▶ What you are asked to do
Where an entry holds an image, skip the image but reproduce the rest word for word.

▶ Data section
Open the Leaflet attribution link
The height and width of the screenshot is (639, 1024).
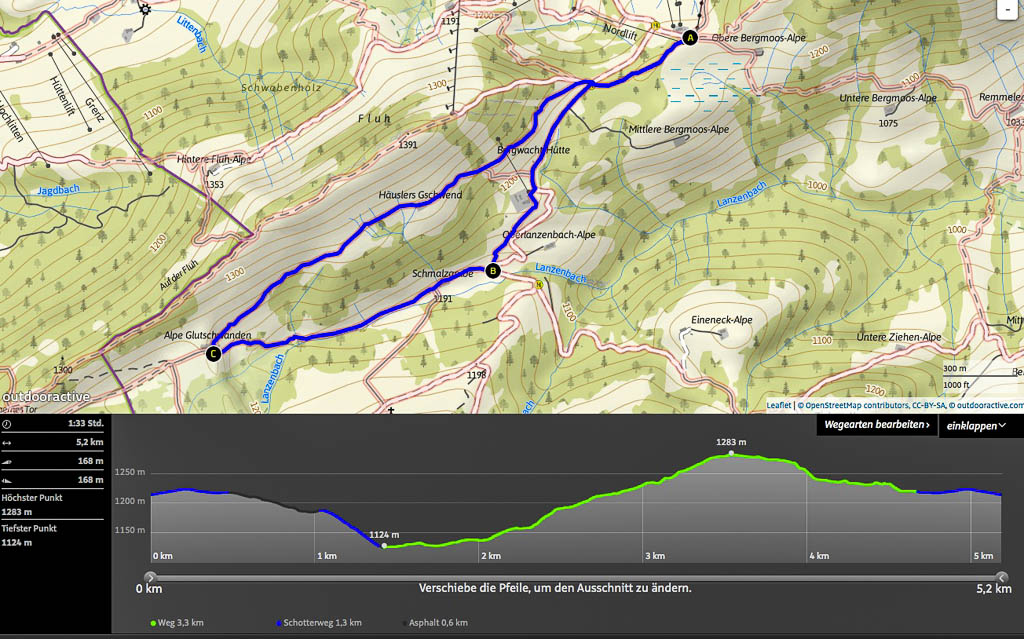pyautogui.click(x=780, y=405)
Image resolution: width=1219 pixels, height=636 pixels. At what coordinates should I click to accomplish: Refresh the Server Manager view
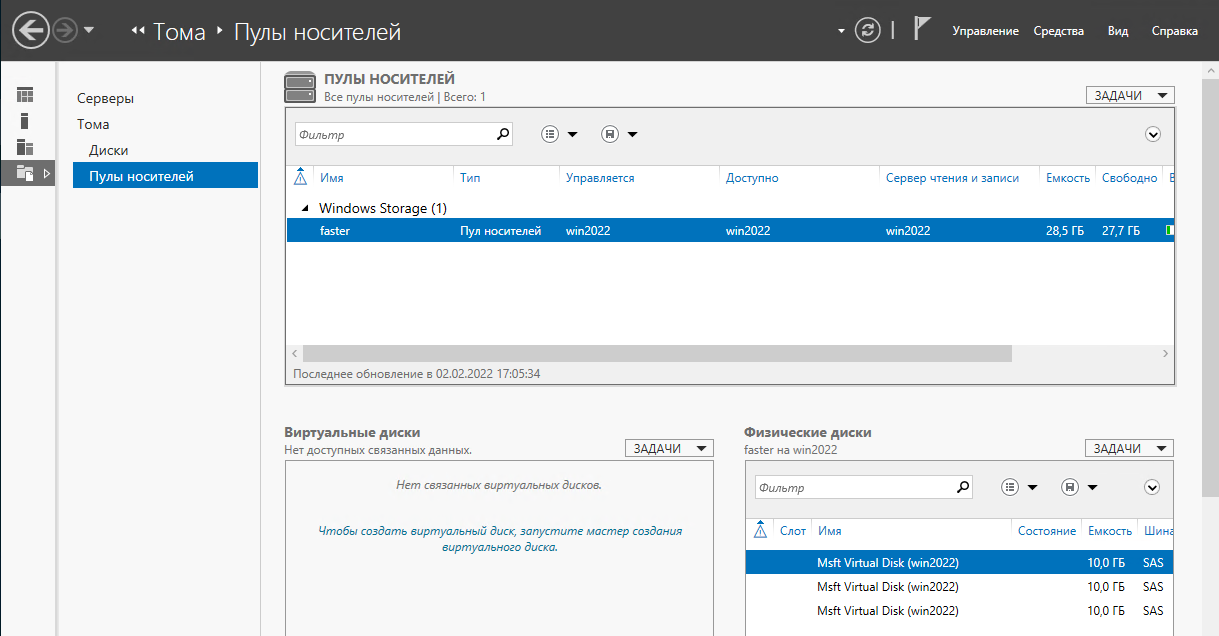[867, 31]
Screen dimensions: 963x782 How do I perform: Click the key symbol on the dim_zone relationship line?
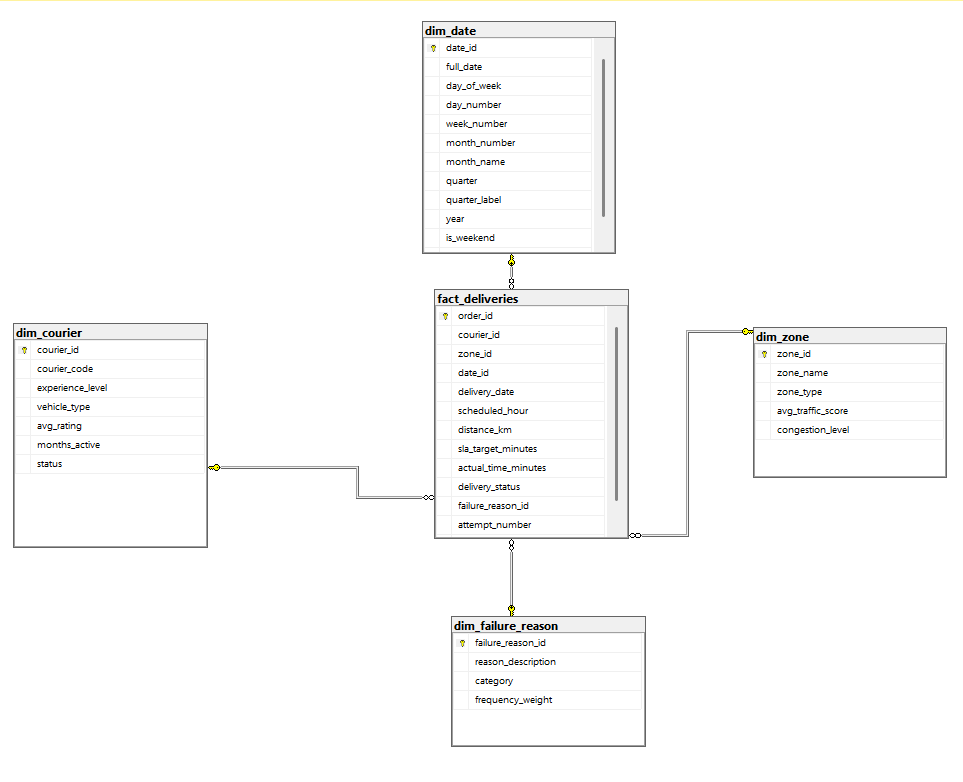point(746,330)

▶ Answer
Open the Leaflet attribution link
The height and width of the screenshot is (639, 1024).
pyautogui.click(x=780, y=405)
Image resolution: width=1219 pixels, height=636 pixels. At what coordinates should I click to accomplish: Refresh the Server Manager view
[867, 31]
Screen dimensions: 963x782 How do I perform: Click the key symbol on the dim_zone relationship line?
point(746,330)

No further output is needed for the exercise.